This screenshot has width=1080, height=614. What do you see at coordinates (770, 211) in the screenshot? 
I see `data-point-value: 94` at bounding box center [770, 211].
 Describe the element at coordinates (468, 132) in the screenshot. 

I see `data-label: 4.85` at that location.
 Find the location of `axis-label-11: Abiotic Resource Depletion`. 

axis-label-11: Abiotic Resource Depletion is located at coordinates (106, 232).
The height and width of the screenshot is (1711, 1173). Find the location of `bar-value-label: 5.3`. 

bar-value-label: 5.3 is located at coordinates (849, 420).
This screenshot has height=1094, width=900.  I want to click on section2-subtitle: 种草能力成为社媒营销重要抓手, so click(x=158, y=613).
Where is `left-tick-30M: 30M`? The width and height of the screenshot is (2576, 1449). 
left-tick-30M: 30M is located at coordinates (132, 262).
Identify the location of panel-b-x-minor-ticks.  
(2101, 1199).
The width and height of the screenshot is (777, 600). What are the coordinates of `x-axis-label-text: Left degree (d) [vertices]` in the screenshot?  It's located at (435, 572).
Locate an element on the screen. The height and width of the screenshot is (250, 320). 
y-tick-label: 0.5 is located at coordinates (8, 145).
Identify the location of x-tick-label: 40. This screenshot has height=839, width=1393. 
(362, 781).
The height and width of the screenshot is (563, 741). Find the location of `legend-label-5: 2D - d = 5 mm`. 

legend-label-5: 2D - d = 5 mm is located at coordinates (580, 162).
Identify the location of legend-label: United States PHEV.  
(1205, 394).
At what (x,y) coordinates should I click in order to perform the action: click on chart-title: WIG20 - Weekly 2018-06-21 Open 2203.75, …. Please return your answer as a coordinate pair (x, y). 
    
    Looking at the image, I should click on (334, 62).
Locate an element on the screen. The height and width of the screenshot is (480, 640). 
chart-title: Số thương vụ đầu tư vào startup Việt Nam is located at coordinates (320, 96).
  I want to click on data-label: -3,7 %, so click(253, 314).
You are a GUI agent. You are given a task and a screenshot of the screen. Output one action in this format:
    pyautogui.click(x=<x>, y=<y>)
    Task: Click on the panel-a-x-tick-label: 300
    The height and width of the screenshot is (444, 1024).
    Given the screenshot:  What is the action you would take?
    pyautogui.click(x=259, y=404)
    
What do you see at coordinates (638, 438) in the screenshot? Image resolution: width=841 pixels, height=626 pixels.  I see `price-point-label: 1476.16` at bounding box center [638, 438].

----

JOB ITEM ::
Reproduce the entries above word for word, starting at the very beginning and ending at the line that contains "axis-label-11: Abiotic Resource Depletion is", including both ends.

EXERCISE RESULT ::
This screenshot has width=1080, height=614. What do you see at coordinates (770, 211) in the screenshot? 
I see `data-point-value: 94` at bounding box center [770, 211].
 Describe the element at coordinates (468, 132) in the screenshot. 

I see `data-label: 4.85` at that location.
 Find the location of `axis-label-11: Abiotic Resource Depletion`. 

axis-label-11: Abiotic Resource Depletion is located at coordinates (106, 232).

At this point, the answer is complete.